도 6에서 볼 수 있듯이, TNF-α에 의해 NF-κB 및 AP-1의 활성이 증가하였는데, 이 결과는 결국 NF-κB 및 AP-1의 활성이 암세포의 전이와 함께 증가함을 보여주는 것이다. 또한, TNF-α에 의해 증가된 NF-κB 및 AP-1의 활성이 본 발명의 조각자 추출물에 의하여 크게 감소되고 있음을 알 수 있다.

실험 결과, 도 6에서와 같이 본 발명의 조각자 추출물은 전사인자 NF-κB 및 AP-1 활성을 저해함으로써 대장암 세포주의 TNF-α에 의한 MMP-9의 활성을 억제하여 암세포의 전이를 효과적으로 막을 수 있음을 알 수 있다.
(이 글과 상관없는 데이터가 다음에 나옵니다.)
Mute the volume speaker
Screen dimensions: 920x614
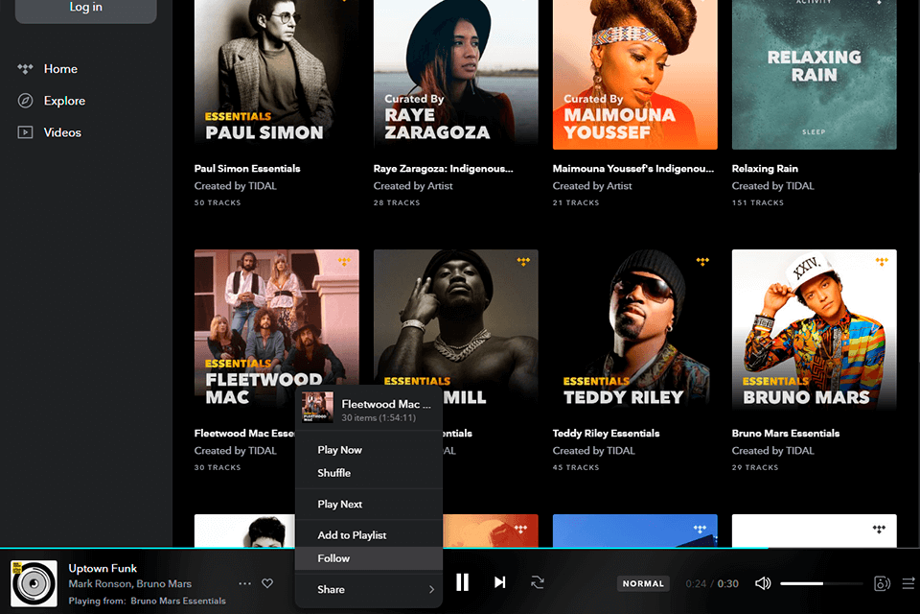(x=763, y=581)
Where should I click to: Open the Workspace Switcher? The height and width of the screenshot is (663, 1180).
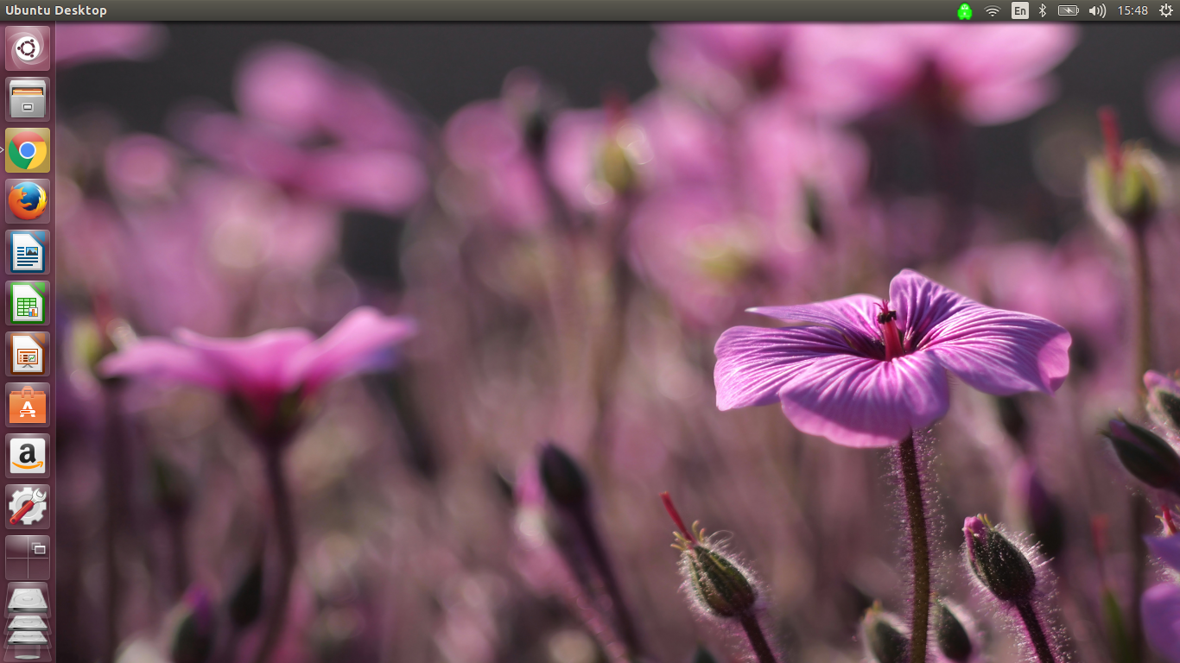click(x=27, y=557)
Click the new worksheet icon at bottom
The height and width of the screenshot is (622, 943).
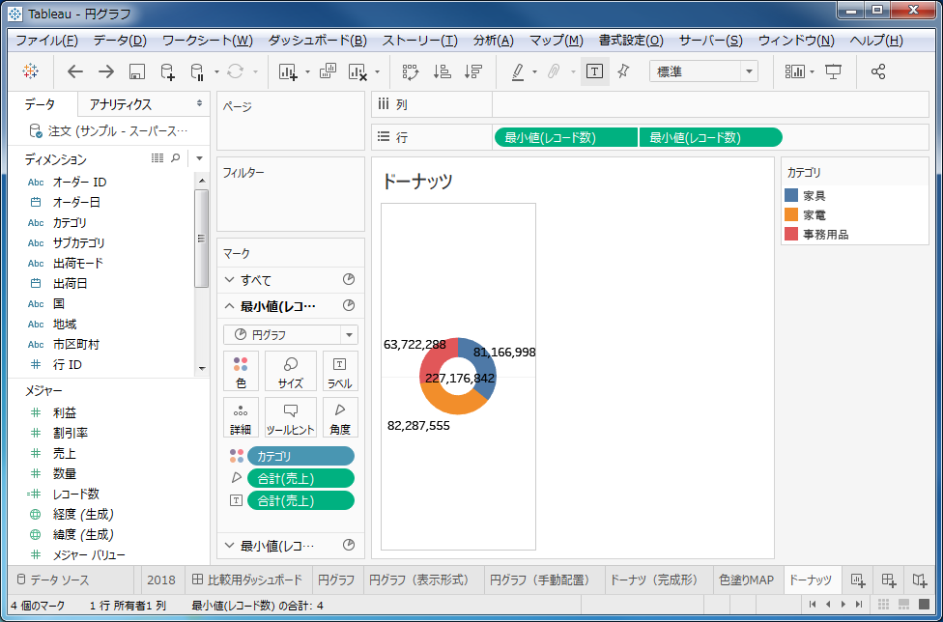857,580
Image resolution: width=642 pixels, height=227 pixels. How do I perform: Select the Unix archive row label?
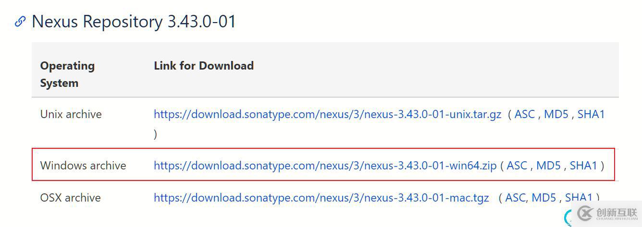coord(71,114)
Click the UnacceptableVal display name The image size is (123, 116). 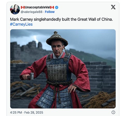37,8
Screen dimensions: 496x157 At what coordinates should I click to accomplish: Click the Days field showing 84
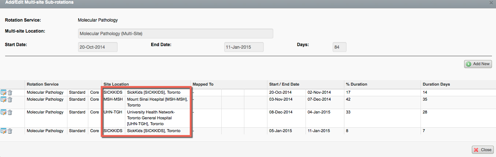[x=339, y=47]
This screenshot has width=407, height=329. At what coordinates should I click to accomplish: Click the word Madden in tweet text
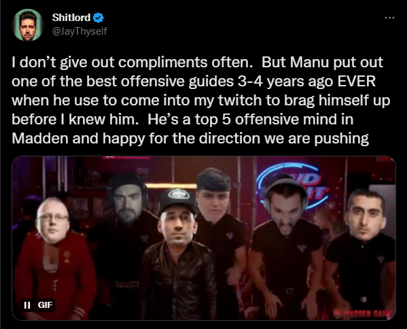pos(39,139)
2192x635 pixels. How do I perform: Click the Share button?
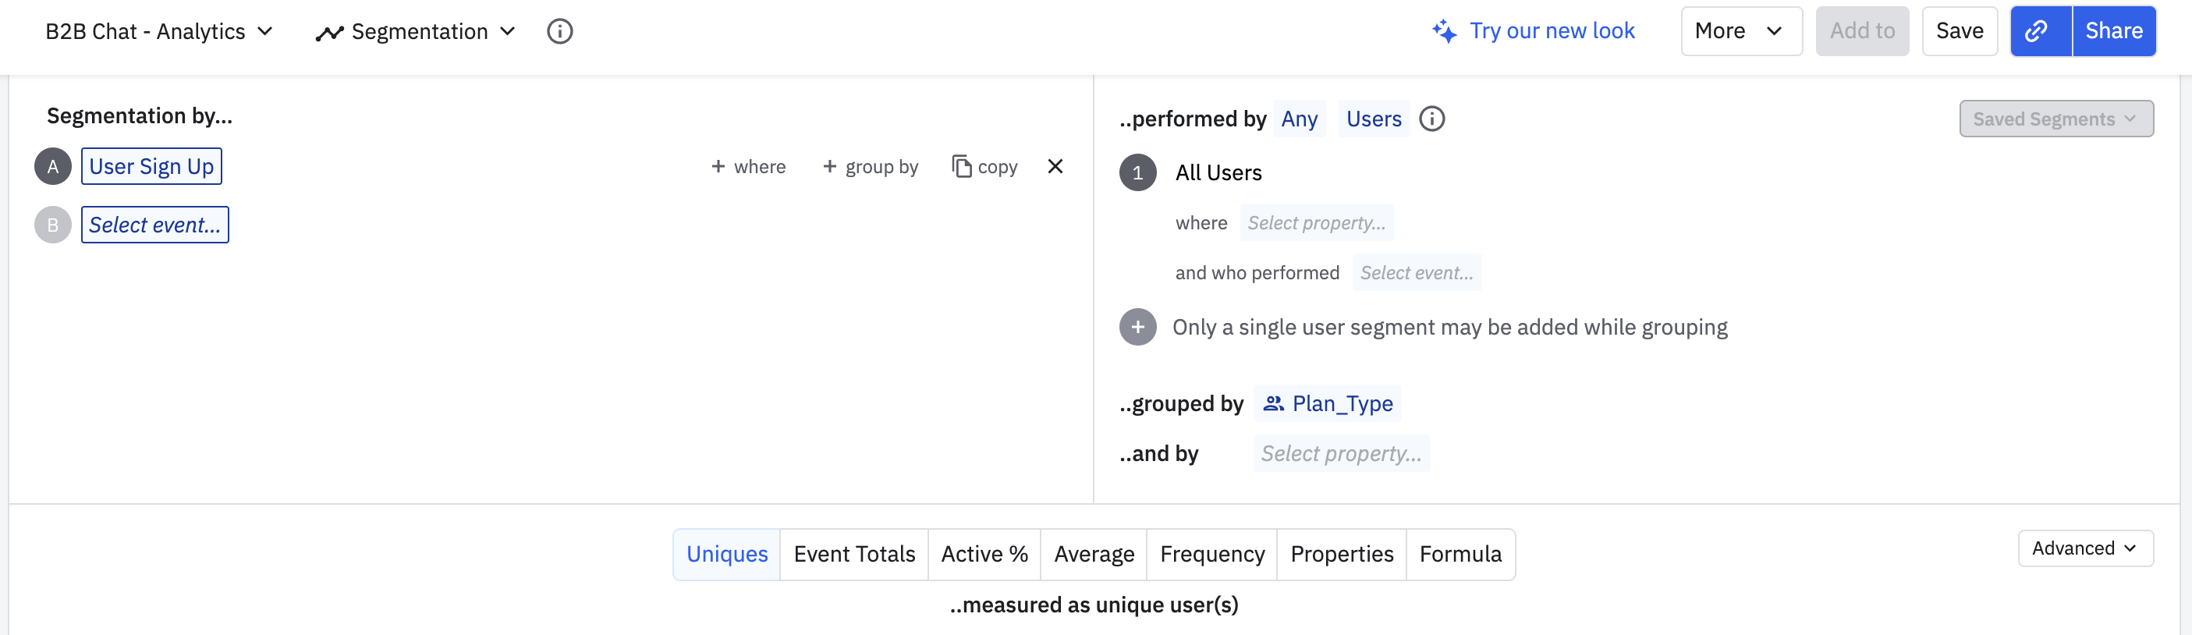2113,31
실시예 3: 조각자 추출물의 인 비보 항암효과 연구

실험재료 및 방법

1) 시험계획 및 이종이식(xenograft) 모델 구축

마우스를 체중에 의해 군 분리한 후 조각자 추출물을 아래의 시험군에 따라 음용수에 첨가하여 공급하였고, 6일 후에 HCT 116 인간 대장암 암세포주(ATCCCCL-247)10⁷개를 누드마우스에 피하주사 방법으로 주입하여 종양 모델을 만들었다.

2) 투여량 및 시험군의 구성

마우스를 체중에 따라 각 시험군이 균일한 구성 개체를 갖도록 군 분리를 실시한 후, 조각자 추출물을 0.2-3.2 mg 범위로 3 가지 농도 시험군을 위의 표와 같이하여 음용수로 공급하였다. 또한 양성 대조군으로 실제 대장암 치료에 사용되는 약물 젤로다(Xeloda)를 사용하였다(표 2).

시험군	조각자 추출물	마리수
대조군	-	10
조각자추출물 A군	0.2 mg	10
조각자추출물 B군	0.8 mg	10
조각자추출물 C군	3.2 mg	10
Xeloda	-	10

실험 결과

1) 사망률

시험 전 기간을 통하여 대조군 및 조각자 추출물을 공급한 누드마우스에서 사망한 사례는 전혀 관찰되지 않았다.

2) 체중변화

체중 변화에서는 대조군과 0.2-3.2 mg 범위의 조각자 추출물 시험군 간의 이상 체중변화는 관찰되지 않았다.

3) 음수량 변화

대조군과 조각자 추출물의 0.2-3.2 mg 범위의 시험군 간에 음수량 변화는 다소의 차이를 나타내지 않았다.

4) 종양체적의 변화

이종이식 동물모델(HCT116 대장암세포주 이식)을 이용한 조각자 추출물의 암 치료효능평가 결과에 의하면, 0.2 mg의 음용수 농도에서 30% 이상의 암성장을 억제하는 인 비보 예방효능을 보였고, 조각자 추출물 투여량을 16배 증가한 3.2 mg 농도에서도 의존적인 암 성장억제 효과는 나타나지 않았다(도 7).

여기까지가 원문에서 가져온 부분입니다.